Diseño
Lo primero que llama la atención en el GateWatch es su tamaño, y es que ocupa completamente 2 bahías 5 1/4 de la caja
de nuestro PC, de modo que aquéllos usuarios con cajas mini ATX que no tengan al menos 4 bahías lo tendrán un poco
difícil si quieren personalizar su caja con este accesorio.
El GateWatch permite monitorizar la temperatura de 4 dispositivos (HDD, VGA, CPU y Caja) con una precisión de décima de
grado, así como establecer alarmas a la temperatura deseada
para cada uno de ellos. De igual manera monitoriza la velocidad de hasta 4 ventiladores que podamos tener instalados
en nuestro PC, y además nos permite regular sus rpm hasta el valor deseado, en incrementos de 100rpm, desde el 50% hasta
el 100% de la velocidad nominal del ventilador.

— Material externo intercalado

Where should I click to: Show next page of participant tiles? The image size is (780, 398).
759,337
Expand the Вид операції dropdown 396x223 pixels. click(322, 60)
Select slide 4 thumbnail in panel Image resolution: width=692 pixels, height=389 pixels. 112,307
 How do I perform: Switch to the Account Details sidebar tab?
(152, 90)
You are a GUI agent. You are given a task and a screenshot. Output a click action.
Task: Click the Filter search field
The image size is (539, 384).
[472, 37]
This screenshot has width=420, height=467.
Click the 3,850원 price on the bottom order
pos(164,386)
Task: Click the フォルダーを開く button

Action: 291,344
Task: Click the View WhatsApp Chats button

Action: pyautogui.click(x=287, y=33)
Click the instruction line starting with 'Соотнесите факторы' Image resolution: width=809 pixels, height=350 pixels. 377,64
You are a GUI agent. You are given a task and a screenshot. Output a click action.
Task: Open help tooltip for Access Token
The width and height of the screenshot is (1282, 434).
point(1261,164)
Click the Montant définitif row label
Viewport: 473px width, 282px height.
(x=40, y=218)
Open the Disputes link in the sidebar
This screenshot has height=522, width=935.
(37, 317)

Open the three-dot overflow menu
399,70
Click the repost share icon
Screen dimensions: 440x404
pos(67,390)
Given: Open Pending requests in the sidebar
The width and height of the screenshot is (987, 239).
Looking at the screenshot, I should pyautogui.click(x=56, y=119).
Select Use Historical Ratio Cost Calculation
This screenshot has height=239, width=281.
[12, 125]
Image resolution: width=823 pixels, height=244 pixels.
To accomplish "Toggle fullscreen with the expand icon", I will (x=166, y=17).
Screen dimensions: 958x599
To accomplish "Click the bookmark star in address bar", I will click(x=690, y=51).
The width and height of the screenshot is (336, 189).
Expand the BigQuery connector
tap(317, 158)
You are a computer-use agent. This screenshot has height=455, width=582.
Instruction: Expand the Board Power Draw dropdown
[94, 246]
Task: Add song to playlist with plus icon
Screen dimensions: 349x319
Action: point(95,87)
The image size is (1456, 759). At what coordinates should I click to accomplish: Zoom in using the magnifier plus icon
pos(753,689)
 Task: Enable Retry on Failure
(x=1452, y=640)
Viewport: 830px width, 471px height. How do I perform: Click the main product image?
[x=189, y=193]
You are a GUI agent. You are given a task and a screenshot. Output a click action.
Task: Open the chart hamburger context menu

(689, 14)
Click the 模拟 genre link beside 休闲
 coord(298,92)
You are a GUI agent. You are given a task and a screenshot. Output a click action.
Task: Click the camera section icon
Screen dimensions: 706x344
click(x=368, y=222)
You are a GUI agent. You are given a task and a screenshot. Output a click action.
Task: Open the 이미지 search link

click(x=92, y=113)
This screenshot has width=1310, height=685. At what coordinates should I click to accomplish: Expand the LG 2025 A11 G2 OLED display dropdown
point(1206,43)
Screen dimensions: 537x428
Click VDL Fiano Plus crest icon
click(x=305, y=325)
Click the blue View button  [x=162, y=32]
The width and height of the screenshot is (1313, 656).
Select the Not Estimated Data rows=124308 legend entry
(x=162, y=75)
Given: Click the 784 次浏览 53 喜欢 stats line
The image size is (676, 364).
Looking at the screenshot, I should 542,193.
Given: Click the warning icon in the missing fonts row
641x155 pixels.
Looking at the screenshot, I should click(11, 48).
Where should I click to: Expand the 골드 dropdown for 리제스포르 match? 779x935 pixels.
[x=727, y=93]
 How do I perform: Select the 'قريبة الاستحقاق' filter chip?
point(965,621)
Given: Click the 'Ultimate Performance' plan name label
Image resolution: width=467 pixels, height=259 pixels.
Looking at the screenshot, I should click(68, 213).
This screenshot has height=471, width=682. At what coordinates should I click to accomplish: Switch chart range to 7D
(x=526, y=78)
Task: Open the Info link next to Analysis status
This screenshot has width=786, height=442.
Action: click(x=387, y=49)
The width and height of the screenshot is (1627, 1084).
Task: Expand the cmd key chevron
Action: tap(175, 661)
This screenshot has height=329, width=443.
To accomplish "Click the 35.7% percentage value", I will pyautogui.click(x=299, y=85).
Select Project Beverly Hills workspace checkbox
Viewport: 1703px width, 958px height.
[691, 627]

Su funcionamiento puede regularse de modo manual, donde el usuario establece manualmente la velocidad a la que funcionará cada
ventilador, como automático, donde el propio GateWatch regula automáticamente la velocidad de los ventiladores en función de la
temperatura del dispositivo al que están asociados. Como es de esperar en un producto tan funcional, la circuitería y cableado
son de un tamaño considerable:
El GateWatch está disponible tanto en color plata, muy de moda últimamente, como en negro, donde el contraste del negro
mate de la carcasa con el plateado de los botones hace muy bonito. Además podemos elegir que la iluminación de su
display sea en azul, rojo o morado:
En la siguiente fotografía podemos observar con más claridad la información que muestra el GateWatch,
aunque el flash de la cámara anula la iluminación de su display:
El GateWatch también nos permite regular el volumen de la tarjeta de sonido, conectando
los cables que se incluyen y que se alojan en una ranura PCI de la caja. También tiene un ecualizador gráfico de 3 bandas
para mostrar el nivel de ruido, aunque es algo más bien decorativo pues su utilidad es bastante discutible. Por último,
incorpora un reloj en formato 24H, de utilidad también discutible puesto que el propio sistema operativo ya nos indica
la hora pero vaya, a caballo regalado ya sabéis...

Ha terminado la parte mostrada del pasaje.